Let’s analyze it altogether, but first let me remind you of something about the documents generated. I assumed a KWD of the URK “seiunamicone” split between the page (42%) and the document properties (56%) and fake headers when H1 and H2 have been created using pure emphasis instead of Word styles.

The first PDF to be indexed has been a document called Test 7 (PDF-test-without-header2-KD100.pdf). This document contains an H1 made using Word styles, a fake H2 – just emphasized text – with a KD of 100%. Just after some days, this document has been completely refused by Google SERP. Today is in the index but sit nowhere.

A snugly result for test number 5, 28% KD and one header, whilst no index at all for test 3, 10 or 13 for example.

If we would like to analyze only the first three results (first one and it’s aggregate) plus the first result shown when expanding hidden results we got the following picture.

Positive results has been collected for test number 12, always been present in the SERP and now stable on position 1 from about one week, test number 1.1, with some fluctuation, but now stable on position 2, and finally test 11, that apart some daily disappear has always been on position three.

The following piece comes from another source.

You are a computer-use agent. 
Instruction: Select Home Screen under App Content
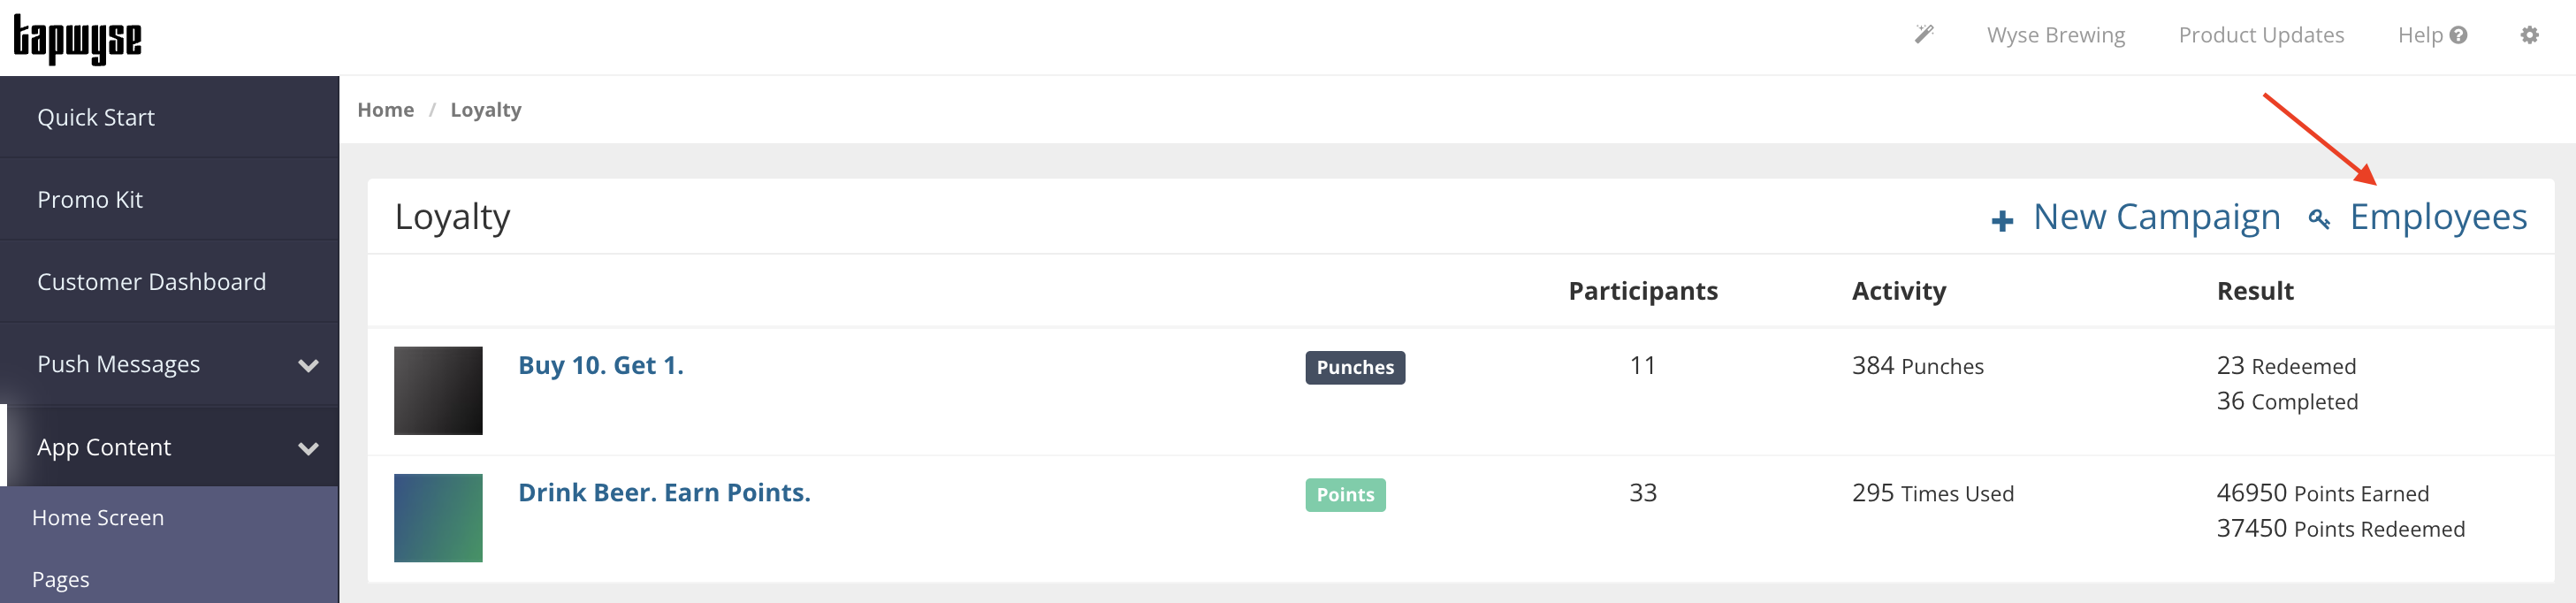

So what makes the difference for these documents?

I almost sure Google is able to interpret the RTF code contained into PDF document (most probably doing a sort of reverse engineering). This sounds like strong assert (and maybe it is, so please take it just as my personal opinion) but it’s the only explanation I was able to find when I answered to the question “Why these?”

Analyzing the SERPs, I saw that after a KD factor, the headers get their own importance, so, if I should answer about the question

What are the predominant factors that influence a PDF indexing into Google?

According to the test result I collected during the past weeks, today I would probably answer with the following bulleted point:

  1. Document properties usage. Adding the keyword(s) into the document properties (Title, Subject e Keywords – Comments are ignored. We can even use the Author field, but looks like to be used for different purposes, isn’t it?)
  2. Keyword density. A sufficient number of keyword in strategic part of the document – as per HTML pages – results in a better-optimized document, especially when headers are used. But we remember of another important aspect, such as document length and size that after a certain dimension (100k) results in a non-crawled text.
  3. Header usage. Inserting keywords into the header 1 (made with Word styles, not emphasizing the text) boost the document and help it for a better indexing. Eventually use an H2 sounds good, but during the tests I noticed that use both of them don’t get any extra advantage.
  4. Keyword proximity. Whenever the headers are not used, keyword proximity plays an important role.